Written task: Arrange the rows below as a numbered list, skipping any blank lines and leaving the pictures out.

-=-=-=-=-

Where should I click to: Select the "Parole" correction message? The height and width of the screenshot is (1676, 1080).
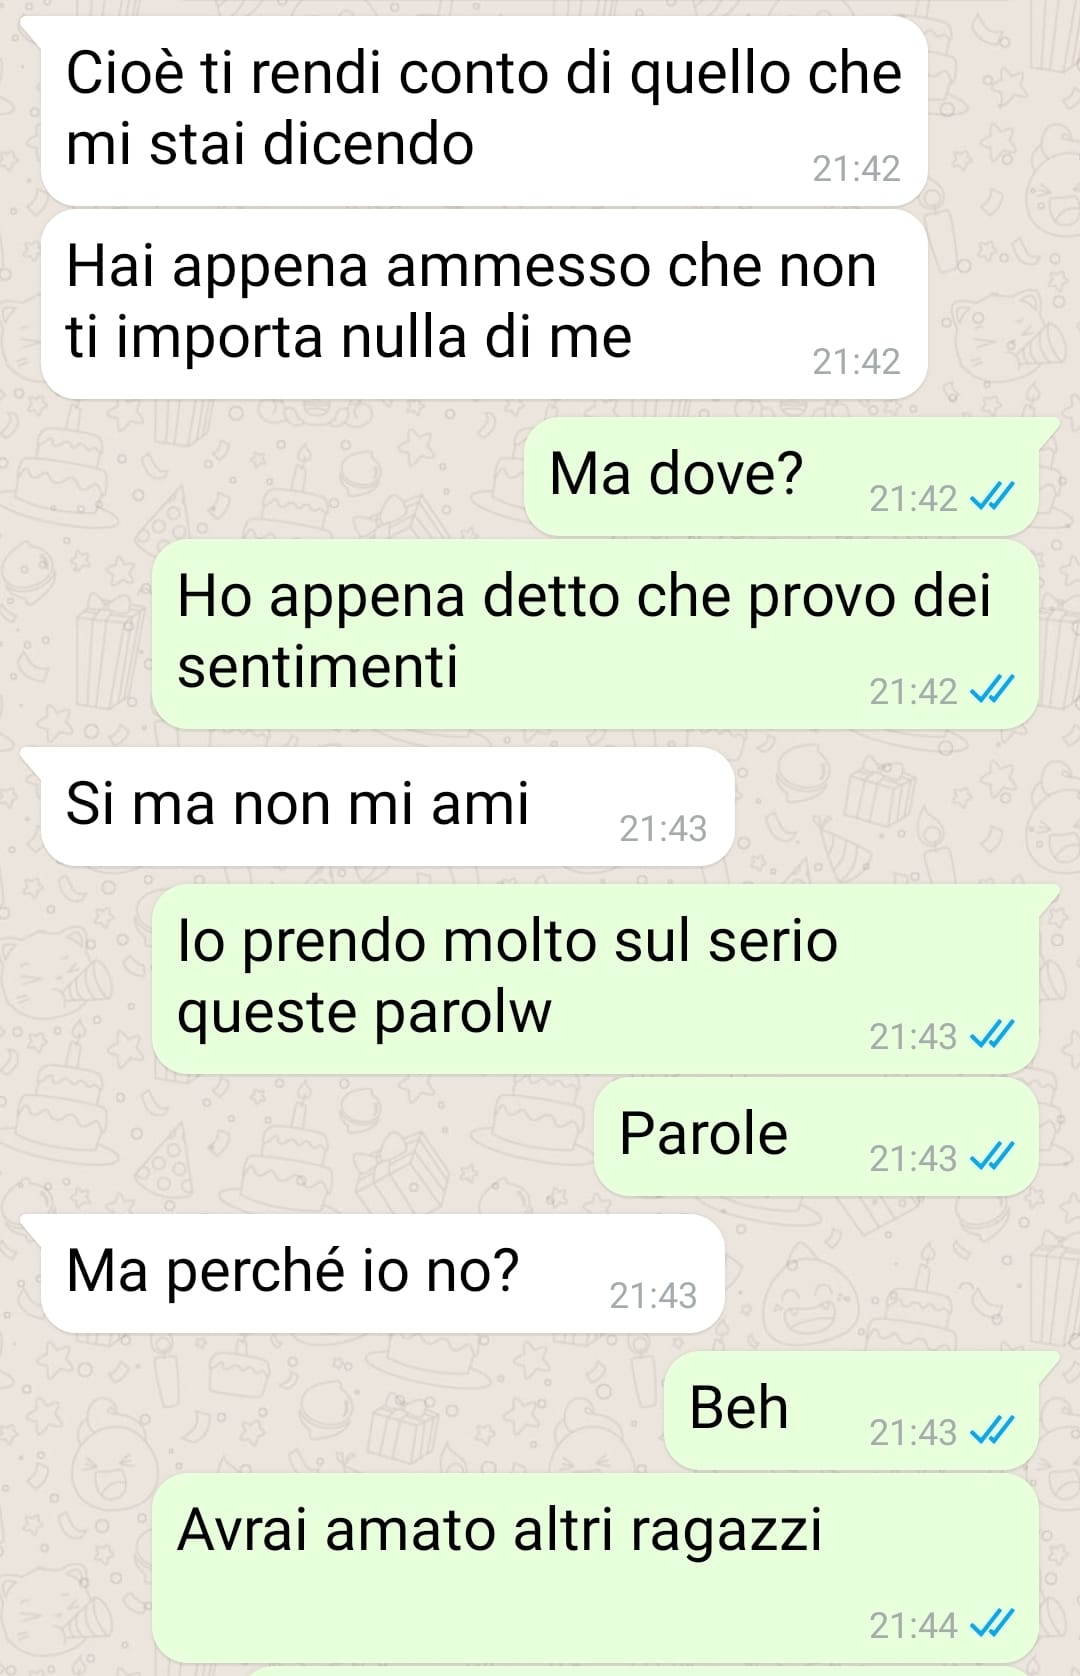pos(816,1136)
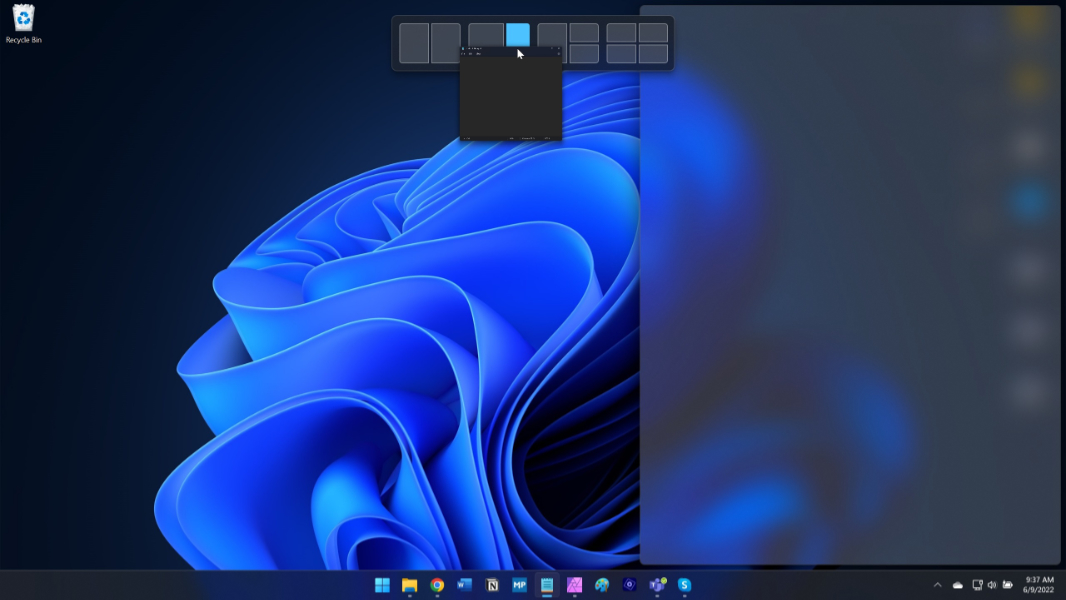The image size is (1066, 600).
Task: Pick the top-right quadrant of the four-grid snap layout
Action: pos(653,33)
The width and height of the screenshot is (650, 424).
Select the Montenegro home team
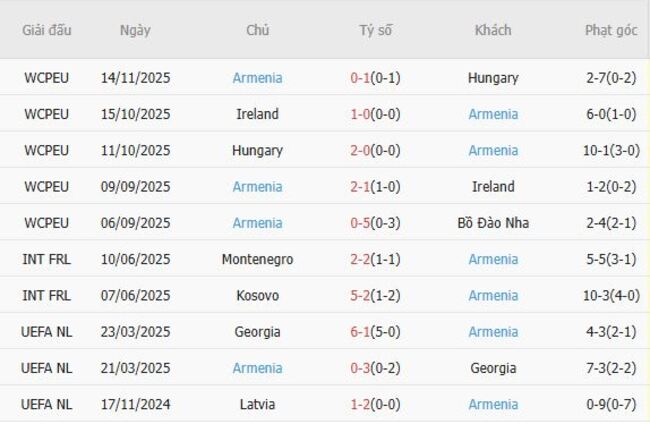[x=257, y=259]
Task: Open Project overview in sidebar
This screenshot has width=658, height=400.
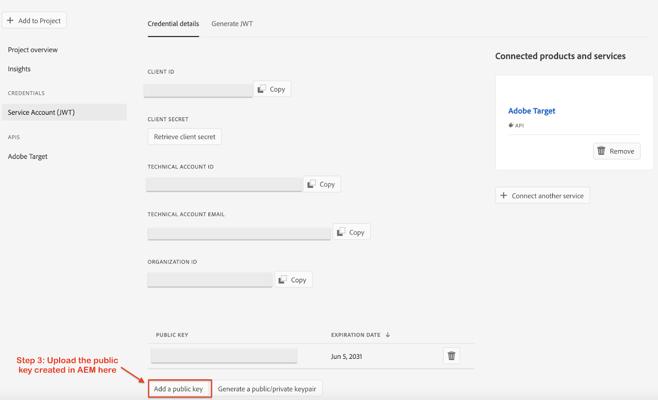Action: tap(33, 49)
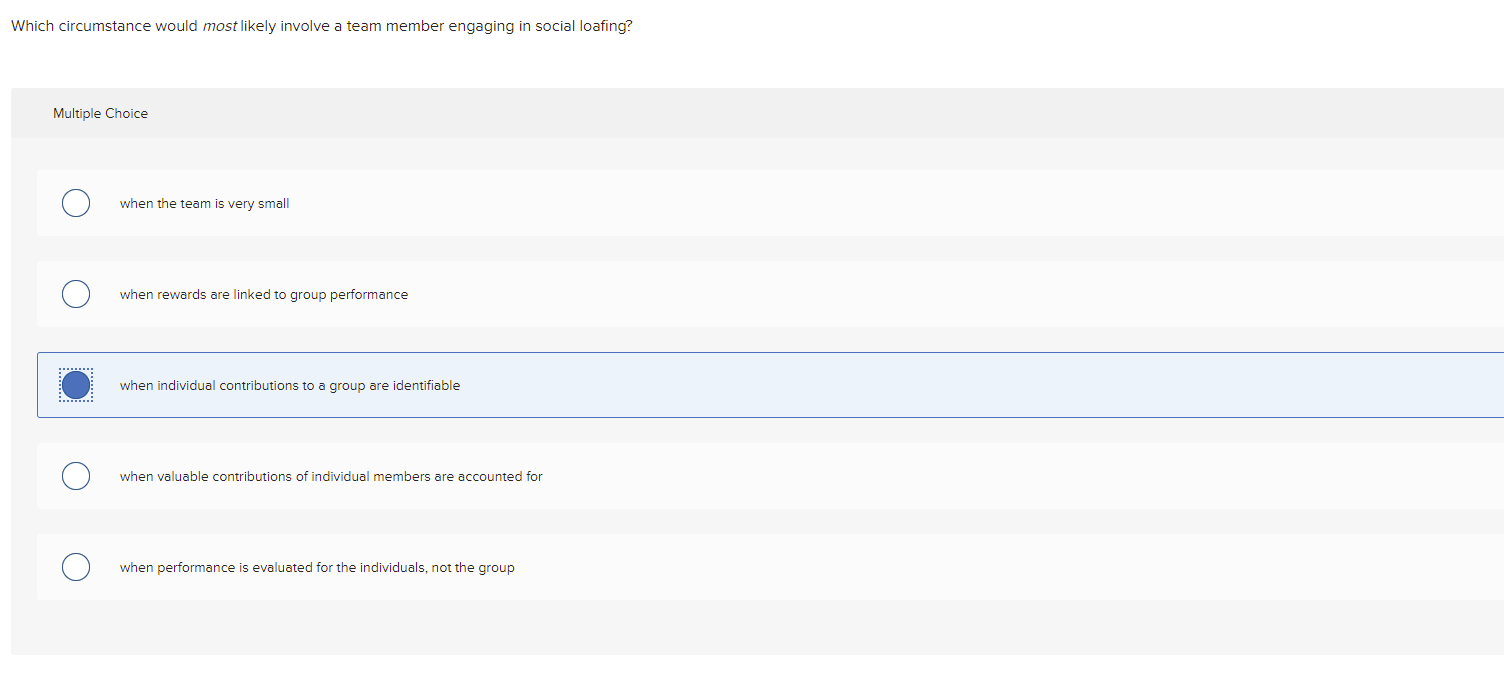Click the italic word "most" in the question

tap(219, 26)
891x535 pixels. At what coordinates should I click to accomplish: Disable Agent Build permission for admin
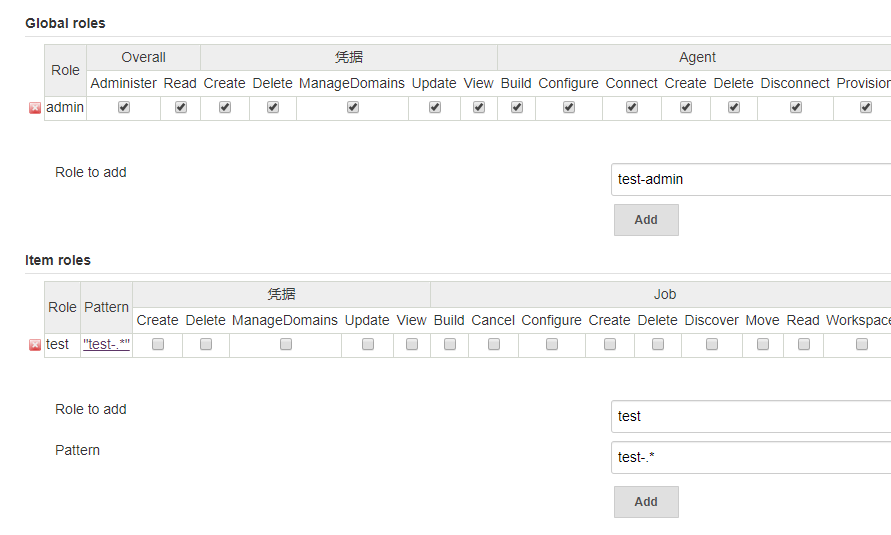[x=517, y=107]
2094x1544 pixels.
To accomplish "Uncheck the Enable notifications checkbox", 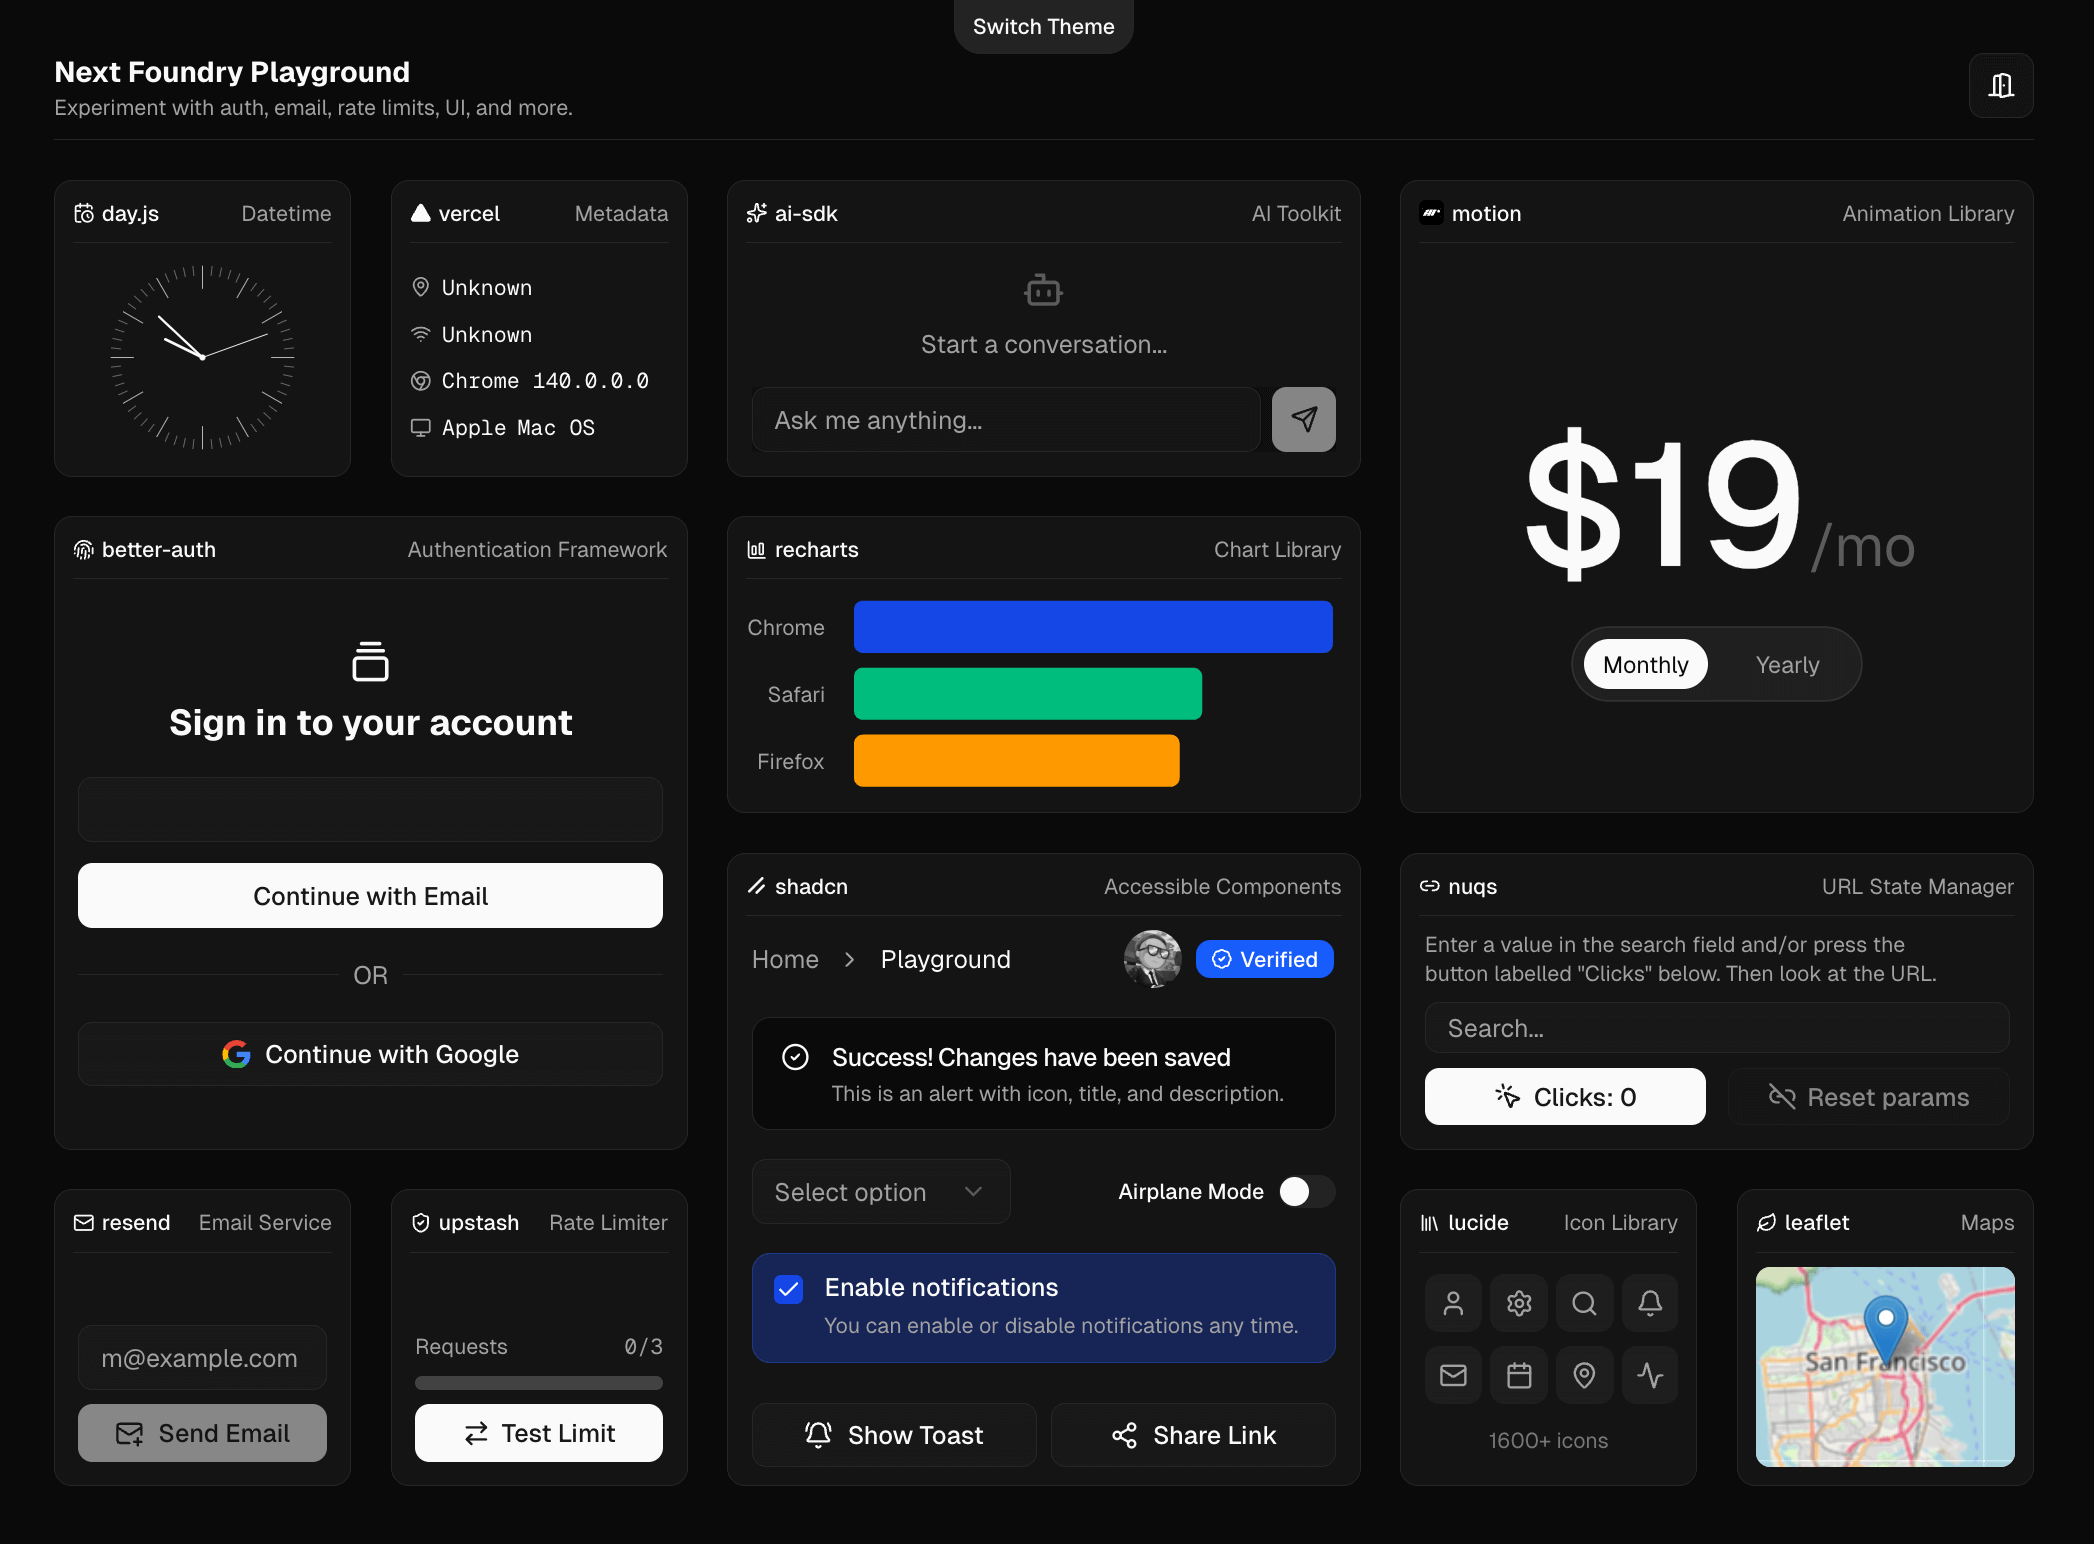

-=-=-=-=-

Solution to the exercise:
1. Where should I click to: Select the "Parole" correction message? The height and width of the screenshot is (1676, 1080).
2. pos(816,1136)
3. The image size is (1066, 600).
4. Task: Pick the top-right quadrant of the four-grid snap layout
5. Action: pos(653,33)
6. The width and height of the screenshot is (650, 424).
7. Select the Montenegro home team
8. [x=257, y=259]
9. Task: Open Project overview in sidebar
10. This screenshot has width=658, height=400.
11. Action: tap(33, 49)
12. Click the italic word "most" in the question
13. tap(219, 26)
14. 891x535 pixels. At what coordinates should I click to accomplish: Disable Agent Build permission for admin
15. [x=517, y=107]
16. 2094x1544 pixels.
17. To accomplish "Uncheck the Enable notifications checkbox", 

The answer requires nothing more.